How Lakshya Sen goes from leading 17-11, 19-14 to losing the second set 21-23, is in the realms of speculation or snakes-and-ladder on a badminton court. That’s effectively a net 4-11 points from a very advantageous position straight into the ditch.
But like a good doctor would tell you, they can’t keep the rains from raining down, they can only arm you with a sturdy umbrella. So what India’s shuttler-in-need-of-Sherlock and his massively varied coaching team have done is try to respond to these familiar lapses by staying solid in the third. NG Ka Long Angus must’ve expected Sen to crumble after one of his usual blunderings took the All England Round 2 into the decider. Because he had slumped at the Olympics (twice), and myriad other tournaments. But Sen played an absolutely laser-focussed third set, to win 21-19, 21-23, 21-10 and defeat the opponent from Hong Kong, aged 31, ranked 29 to reach quarterfinals.

On Friday, he plays Chinese Li Shifeng, his batchmate whom he led 7-4 in head to head before All England of 2025, and is now tied at 7-7. Against Angus, Sen broke a 0-3 jinx. Can he stem the tide, when playing the World No.6? Can Sen respond to having lost the lead he once held over Shifeng, just like he yanked things back in the third set?
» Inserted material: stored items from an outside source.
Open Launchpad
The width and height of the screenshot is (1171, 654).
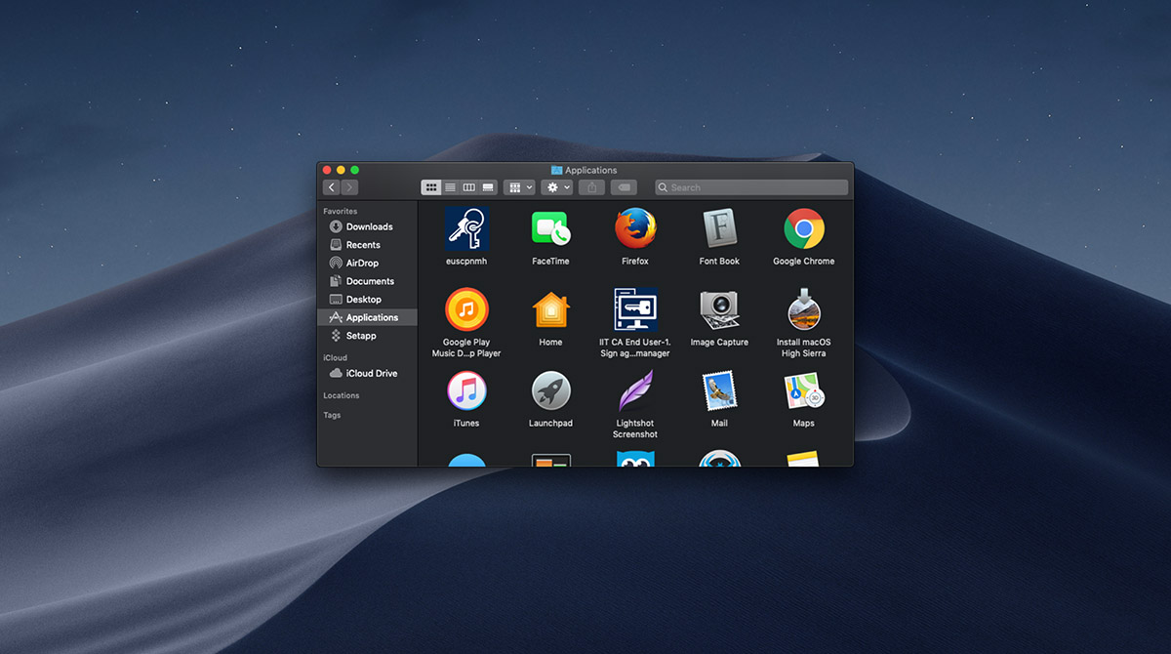coord(550,395)
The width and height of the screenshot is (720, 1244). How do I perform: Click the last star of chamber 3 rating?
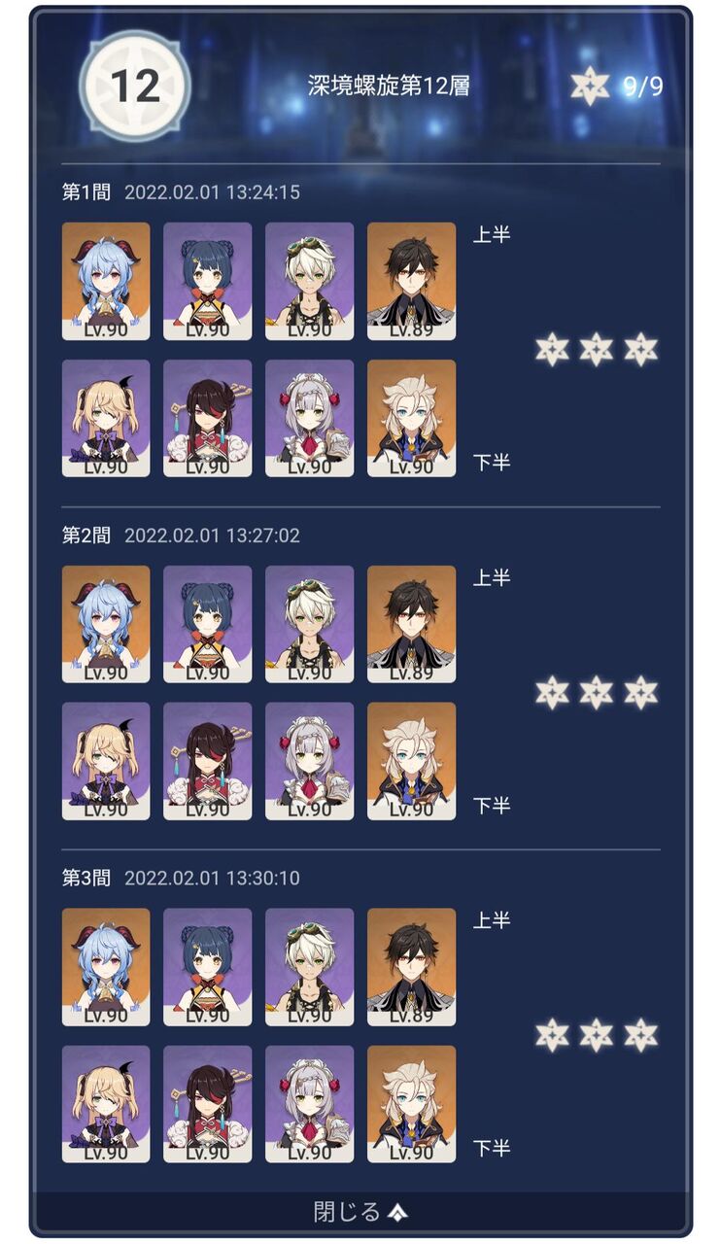point(641,1035)
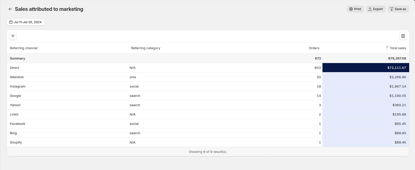Open the Jul 11–Jul 20, 2024 date picker
The width and height of the screenshot is (415, 170).
26,22
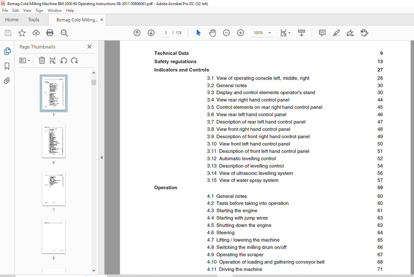Add a sticky note comment
The image size is (414, 277).
(x=322, y=33)
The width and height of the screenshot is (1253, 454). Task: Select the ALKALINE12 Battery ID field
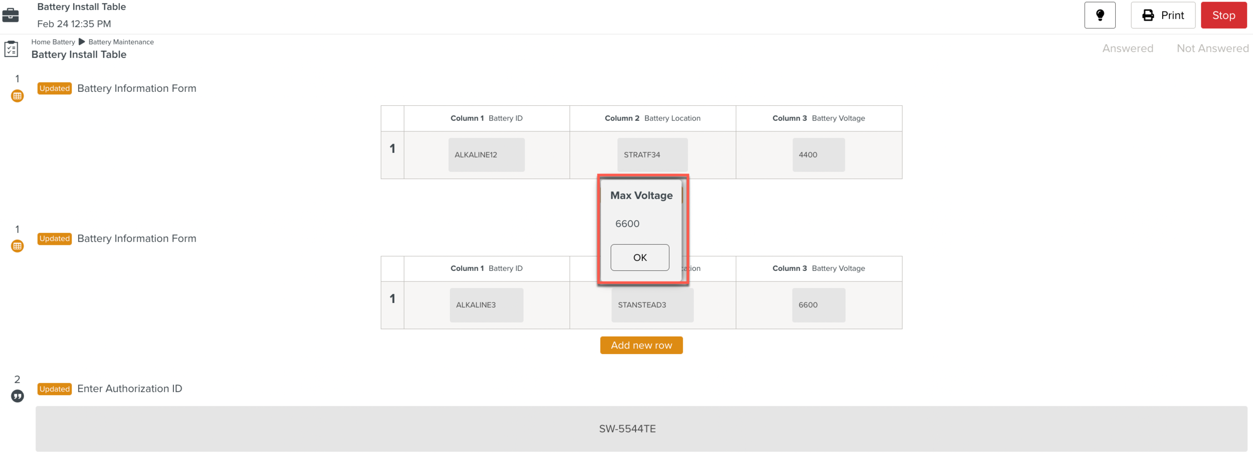coord(486,155)
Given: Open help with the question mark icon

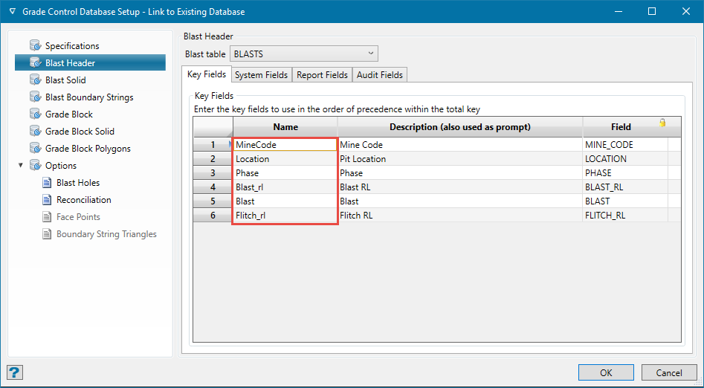Looking at the screenshot, I should click(15, 372).
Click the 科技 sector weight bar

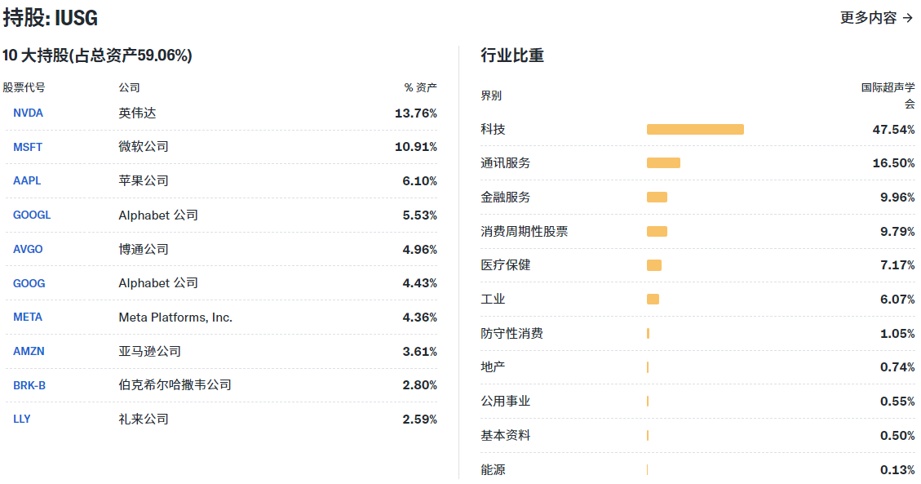tap(695, 129)
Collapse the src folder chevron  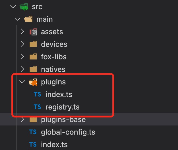(x=13, y=7)
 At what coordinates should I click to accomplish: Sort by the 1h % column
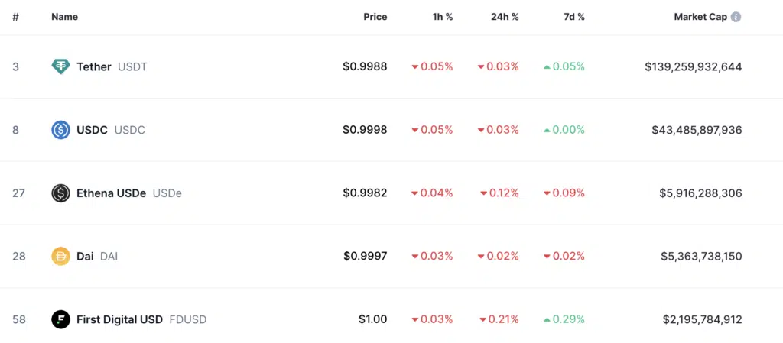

Coach Vimal Kumar offers an insight. “It’s a pattern I’ve noticed,” he says after Sen frittered 4 match points from 20-17 up against Angus. “Right after Lakshya has played 4-5 outstanding points, he has a tendency to play 1 or 2 casual shots. Actually it becomes a string of casual points. And then the anxiety drains him out, and he’s lost. It shows in the body language, and he looked dejected after losing the second 21-23.”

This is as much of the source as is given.